TASK >>
Rewrite the listing below from its first line through the line containing "I will 547,33.", inclusive, changing "chevron" to "arrow" and leaving everything else unchanged. Return only those lines.

GIVEN DATA >>
Start
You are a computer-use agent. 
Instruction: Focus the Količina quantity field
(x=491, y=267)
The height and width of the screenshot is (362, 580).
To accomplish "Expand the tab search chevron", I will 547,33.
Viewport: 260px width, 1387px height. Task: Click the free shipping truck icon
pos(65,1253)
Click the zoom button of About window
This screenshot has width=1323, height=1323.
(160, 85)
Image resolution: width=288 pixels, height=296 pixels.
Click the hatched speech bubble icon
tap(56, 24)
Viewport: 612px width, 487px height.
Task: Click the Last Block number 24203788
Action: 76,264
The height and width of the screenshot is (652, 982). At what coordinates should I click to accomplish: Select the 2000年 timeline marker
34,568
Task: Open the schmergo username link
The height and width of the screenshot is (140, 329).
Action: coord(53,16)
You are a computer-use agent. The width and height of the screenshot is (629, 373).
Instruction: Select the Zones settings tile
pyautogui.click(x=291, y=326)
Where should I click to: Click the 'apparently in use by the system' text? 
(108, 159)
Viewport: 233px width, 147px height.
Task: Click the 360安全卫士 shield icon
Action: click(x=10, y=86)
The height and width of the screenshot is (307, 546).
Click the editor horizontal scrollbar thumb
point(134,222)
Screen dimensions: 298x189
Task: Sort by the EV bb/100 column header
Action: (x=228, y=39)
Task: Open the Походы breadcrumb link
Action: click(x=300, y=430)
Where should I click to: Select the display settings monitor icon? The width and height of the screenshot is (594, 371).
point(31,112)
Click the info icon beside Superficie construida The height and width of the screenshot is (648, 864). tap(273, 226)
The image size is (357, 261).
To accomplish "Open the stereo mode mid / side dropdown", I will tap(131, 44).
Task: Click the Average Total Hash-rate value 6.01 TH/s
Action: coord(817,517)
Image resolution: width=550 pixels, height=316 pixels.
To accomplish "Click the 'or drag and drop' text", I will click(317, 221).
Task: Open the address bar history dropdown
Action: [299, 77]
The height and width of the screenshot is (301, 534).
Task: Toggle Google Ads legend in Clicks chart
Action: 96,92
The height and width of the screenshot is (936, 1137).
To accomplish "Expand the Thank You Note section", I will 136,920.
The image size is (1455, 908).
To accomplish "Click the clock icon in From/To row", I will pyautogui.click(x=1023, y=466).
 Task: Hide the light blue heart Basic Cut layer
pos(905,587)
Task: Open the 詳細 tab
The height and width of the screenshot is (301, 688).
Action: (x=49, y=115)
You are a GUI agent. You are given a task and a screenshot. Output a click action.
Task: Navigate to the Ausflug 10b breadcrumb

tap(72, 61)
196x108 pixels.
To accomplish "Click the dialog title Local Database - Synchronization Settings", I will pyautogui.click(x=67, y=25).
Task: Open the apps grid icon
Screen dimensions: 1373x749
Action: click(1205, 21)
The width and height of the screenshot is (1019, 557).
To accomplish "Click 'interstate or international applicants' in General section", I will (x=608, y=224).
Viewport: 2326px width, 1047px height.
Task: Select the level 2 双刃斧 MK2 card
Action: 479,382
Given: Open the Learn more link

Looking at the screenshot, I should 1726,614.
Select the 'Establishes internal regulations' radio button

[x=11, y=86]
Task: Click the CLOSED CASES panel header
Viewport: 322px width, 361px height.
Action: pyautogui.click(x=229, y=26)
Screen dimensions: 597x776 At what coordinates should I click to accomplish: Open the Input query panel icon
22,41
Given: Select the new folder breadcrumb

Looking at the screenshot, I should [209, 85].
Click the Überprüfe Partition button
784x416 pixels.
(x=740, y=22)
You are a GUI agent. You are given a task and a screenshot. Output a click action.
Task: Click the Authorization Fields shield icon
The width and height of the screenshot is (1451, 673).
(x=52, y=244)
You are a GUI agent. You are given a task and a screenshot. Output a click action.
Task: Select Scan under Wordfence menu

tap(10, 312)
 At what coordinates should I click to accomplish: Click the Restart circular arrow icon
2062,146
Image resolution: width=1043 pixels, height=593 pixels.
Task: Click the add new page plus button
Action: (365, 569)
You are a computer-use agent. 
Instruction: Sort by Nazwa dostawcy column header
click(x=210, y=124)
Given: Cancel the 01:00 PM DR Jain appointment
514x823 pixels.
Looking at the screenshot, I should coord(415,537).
End
PROBLEM SOLUTION >>
You are a computer-use agent. 
Instruction: Focus the Količina quantity field
(x=491, y=267)
The height and width of the screenshot is (362, 580).
To accomplish "Expand the tab search arrow", I will 547,33.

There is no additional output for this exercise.